TASK OBJECTIVE → Reproduce the stretch of lines from the one containing "You are a GUI" through the one containing "Viewport: 1402px width, 840px height.", replacing "click action" with "tap action" and leaving everything else unchanged. Leave the pictures out of your answer.

RECORDED DATA →
☆ ☆ ☆ ☆ ☆ ☆ ☆
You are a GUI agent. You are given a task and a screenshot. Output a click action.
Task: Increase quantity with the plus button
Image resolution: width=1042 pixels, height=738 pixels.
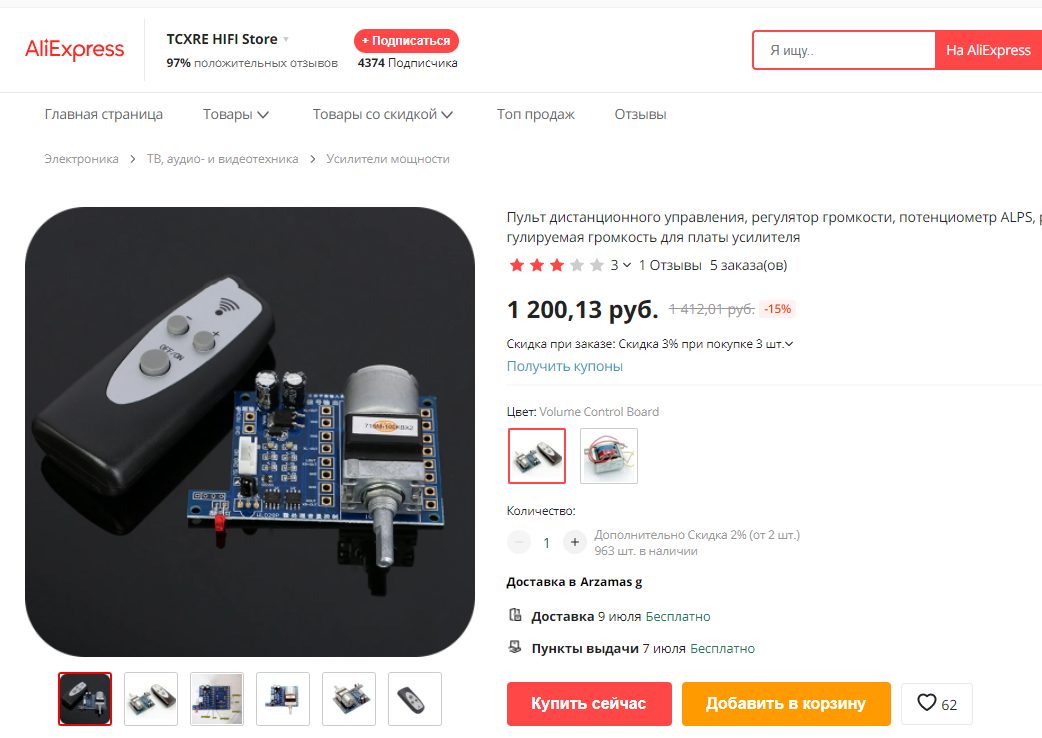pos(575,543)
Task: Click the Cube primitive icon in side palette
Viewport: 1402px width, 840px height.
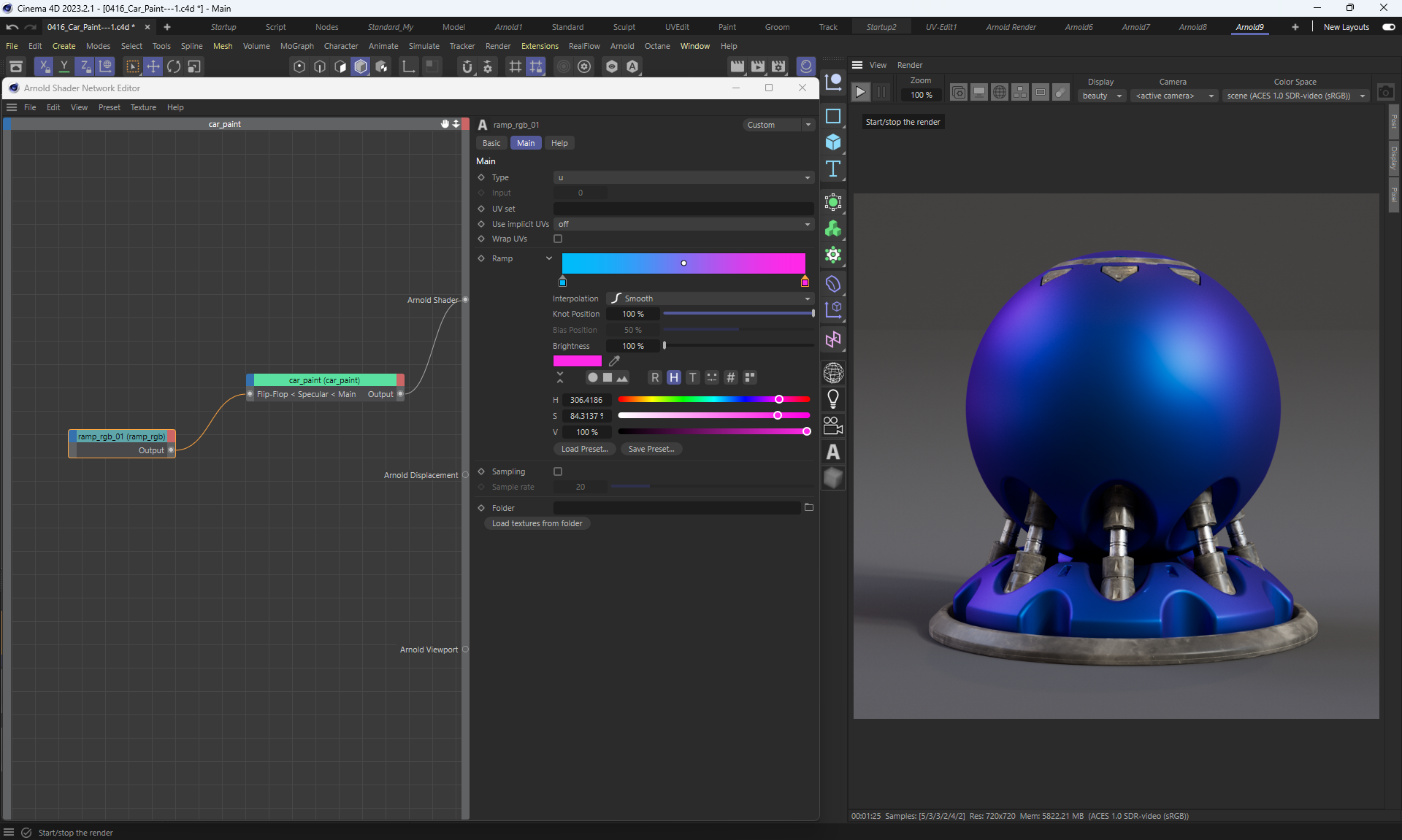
☆ ☆ ☆ ☆ ☆ ☆ ☆
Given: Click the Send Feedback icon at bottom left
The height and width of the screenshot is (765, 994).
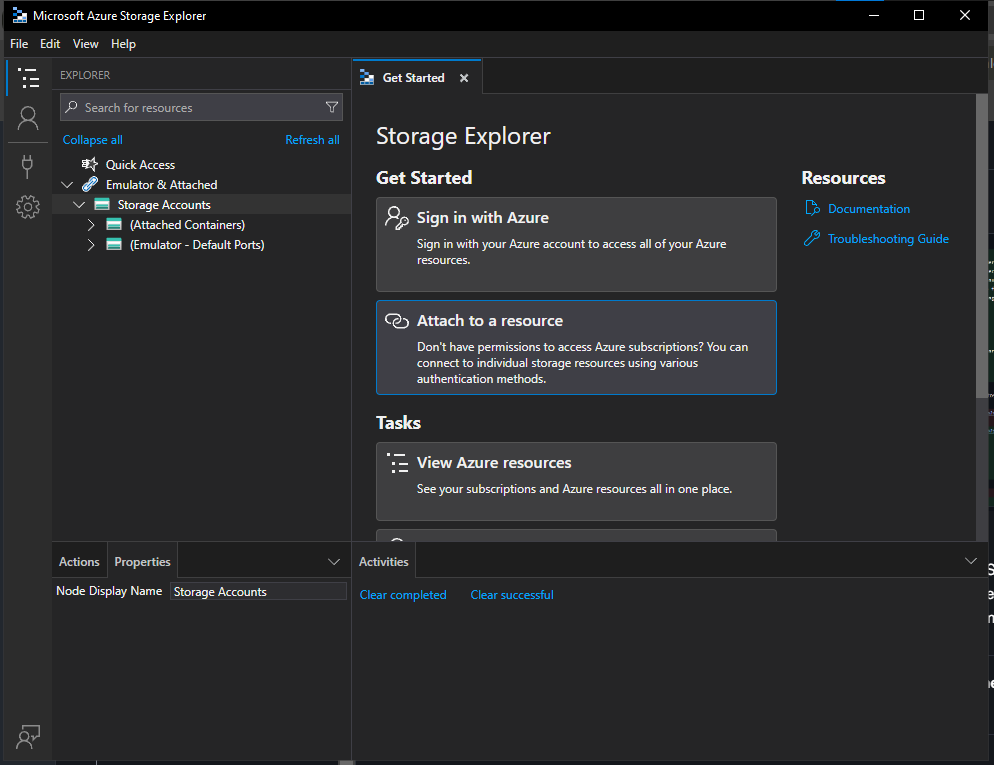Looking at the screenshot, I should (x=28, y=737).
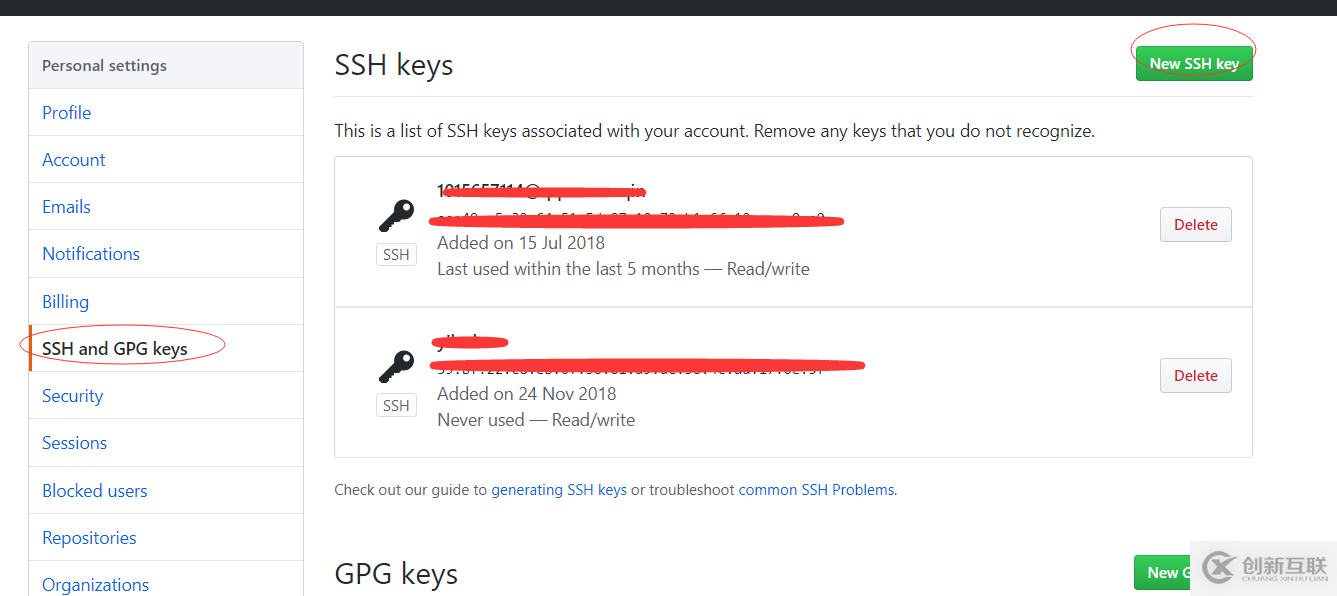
☆ ☆ ☆ ☆ ☆ ☆ ☆
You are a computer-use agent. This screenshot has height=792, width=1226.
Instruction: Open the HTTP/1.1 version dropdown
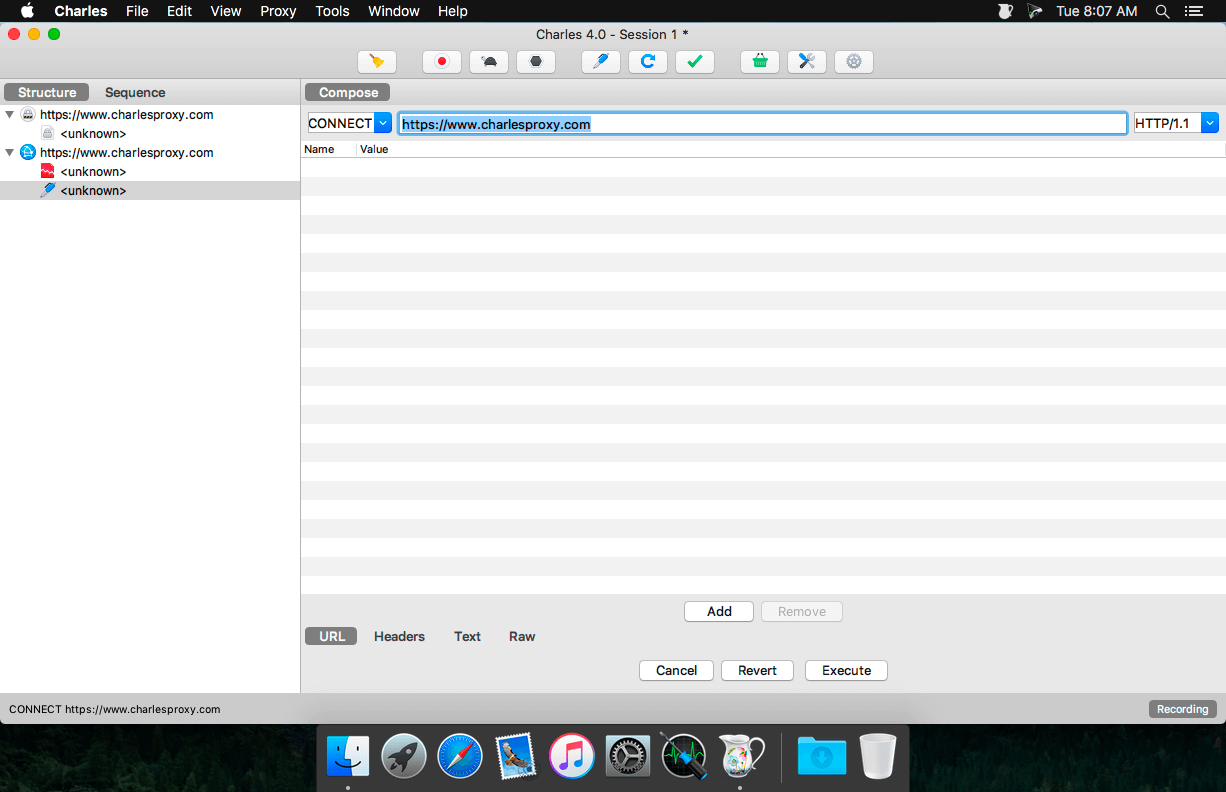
☆ ☆ ☆ ☆ ☆ ☆ ☆
OUTPUT OF THE EXERCISE →
You are a GUI agent. You are given a task and a screenshot. Output a tap action.
Task: Increase quantity with the plus button
Image resolution: width=1042 pixels, height=738 pixels.
pos(575,543)
Task: Click the Cube primitive icon in side palette
Viewport: 1402px width, 840px height.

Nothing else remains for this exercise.